2. Lateral support leg mechanism (100) in compliance with Claim 1 , characterized by comprising static support legs (125) positioned at the four corners of the smart walker (200), which operate automatically, either simultaneously or independently, in addition to the stopping and braking system, to prevent tipping on positive and negative slopes and varying road conditions.

3. Lateral support leg mechanism (100) in compliance with Claim 1 , characterized by comprising front foot pads (128) positioned at the lower ends of the front static support legs (125) connected to the front two legs of the smart walker (200), to prevent the static support legs (125) from slipping on the ground when deployed.

4. Lateral support leg mechanism (100) in compliance with Claim 1 , characterized by comprising rear foot pads (127) positioned at the lower ends of the rear static support legs (125) connected to the rear two legs of the smart walker (200), to prevent the static support legs (125) from slipping on the ground when deployed.
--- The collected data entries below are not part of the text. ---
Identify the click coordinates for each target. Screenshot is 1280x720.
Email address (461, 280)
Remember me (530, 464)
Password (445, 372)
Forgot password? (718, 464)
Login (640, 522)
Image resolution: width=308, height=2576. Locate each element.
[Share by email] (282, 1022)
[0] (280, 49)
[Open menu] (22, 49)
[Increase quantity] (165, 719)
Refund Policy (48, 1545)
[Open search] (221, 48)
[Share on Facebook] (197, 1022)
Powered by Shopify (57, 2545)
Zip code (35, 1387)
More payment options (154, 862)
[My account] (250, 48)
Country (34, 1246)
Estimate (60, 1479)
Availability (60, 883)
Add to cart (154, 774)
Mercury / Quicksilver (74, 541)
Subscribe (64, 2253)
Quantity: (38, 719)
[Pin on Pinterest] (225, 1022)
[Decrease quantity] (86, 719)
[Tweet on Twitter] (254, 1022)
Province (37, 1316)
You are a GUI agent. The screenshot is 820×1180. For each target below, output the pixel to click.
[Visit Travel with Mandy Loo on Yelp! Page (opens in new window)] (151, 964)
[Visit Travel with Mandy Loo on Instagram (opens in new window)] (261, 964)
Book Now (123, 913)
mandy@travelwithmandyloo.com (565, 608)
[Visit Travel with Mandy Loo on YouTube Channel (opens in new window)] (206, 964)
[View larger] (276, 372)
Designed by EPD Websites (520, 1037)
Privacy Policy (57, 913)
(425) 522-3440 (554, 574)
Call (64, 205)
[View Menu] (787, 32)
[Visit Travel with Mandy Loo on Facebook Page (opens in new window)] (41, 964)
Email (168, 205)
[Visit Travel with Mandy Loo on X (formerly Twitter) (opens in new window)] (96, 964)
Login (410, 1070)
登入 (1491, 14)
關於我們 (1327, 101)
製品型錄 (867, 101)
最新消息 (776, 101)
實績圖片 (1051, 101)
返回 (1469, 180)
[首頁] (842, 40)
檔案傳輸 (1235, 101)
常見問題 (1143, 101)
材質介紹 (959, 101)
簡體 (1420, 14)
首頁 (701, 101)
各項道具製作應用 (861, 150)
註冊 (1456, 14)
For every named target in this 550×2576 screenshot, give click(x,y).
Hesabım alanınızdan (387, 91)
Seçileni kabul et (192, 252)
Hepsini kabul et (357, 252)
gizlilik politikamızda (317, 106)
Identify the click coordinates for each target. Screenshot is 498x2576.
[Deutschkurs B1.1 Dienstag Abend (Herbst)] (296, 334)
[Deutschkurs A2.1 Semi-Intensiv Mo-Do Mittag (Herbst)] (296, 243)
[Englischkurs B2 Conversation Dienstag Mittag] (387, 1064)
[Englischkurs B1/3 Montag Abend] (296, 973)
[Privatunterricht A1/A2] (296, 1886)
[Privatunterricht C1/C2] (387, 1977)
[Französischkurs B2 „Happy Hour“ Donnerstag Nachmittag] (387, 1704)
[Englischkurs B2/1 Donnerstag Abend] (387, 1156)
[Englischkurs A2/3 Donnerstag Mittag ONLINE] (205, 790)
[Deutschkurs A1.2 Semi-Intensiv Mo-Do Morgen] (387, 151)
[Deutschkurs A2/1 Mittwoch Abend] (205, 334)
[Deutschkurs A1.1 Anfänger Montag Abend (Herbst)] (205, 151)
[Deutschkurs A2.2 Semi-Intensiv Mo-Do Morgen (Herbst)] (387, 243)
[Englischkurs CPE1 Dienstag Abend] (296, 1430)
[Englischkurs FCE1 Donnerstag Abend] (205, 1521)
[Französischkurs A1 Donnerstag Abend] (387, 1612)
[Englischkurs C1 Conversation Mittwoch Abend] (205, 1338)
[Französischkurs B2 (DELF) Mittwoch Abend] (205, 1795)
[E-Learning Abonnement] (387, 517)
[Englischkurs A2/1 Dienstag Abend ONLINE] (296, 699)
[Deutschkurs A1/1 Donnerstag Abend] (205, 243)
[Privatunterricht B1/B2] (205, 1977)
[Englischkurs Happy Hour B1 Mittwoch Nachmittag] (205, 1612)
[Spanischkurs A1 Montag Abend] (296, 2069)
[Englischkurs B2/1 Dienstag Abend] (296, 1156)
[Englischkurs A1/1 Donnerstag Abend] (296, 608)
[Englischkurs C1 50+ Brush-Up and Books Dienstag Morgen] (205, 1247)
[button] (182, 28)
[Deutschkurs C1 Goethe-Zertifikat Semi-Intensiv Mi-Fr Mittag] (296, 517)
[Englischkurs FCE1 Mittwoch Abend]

5. Lateral support leg mechanism (100) in compliance with Claim 1 , characterized by comprising a static support leg intermediate connection part (124) movably connected to the upper part of the static support leg (125) via a hinged connection.

6. Lateral support leg mechanism (100) in compliance with Claim 1 , characterized by comprising a connection pin (126) that links the static support leg intermediate connection part (124) to the pin-socketed support part (123).

7. Lateral support leg mechanism (100) in compliance with Claim 1 , characterized by comprising a pin-socketed support part (123) movably connected to the static support leg intermediate connection part (124).

8. Lateral support leg mechanism (100) in compliance with Claim 1 , characterized by comprising a connection plate (121 ) that links the actuator (122), the pin-socketed support part (123), and the static support leg (125).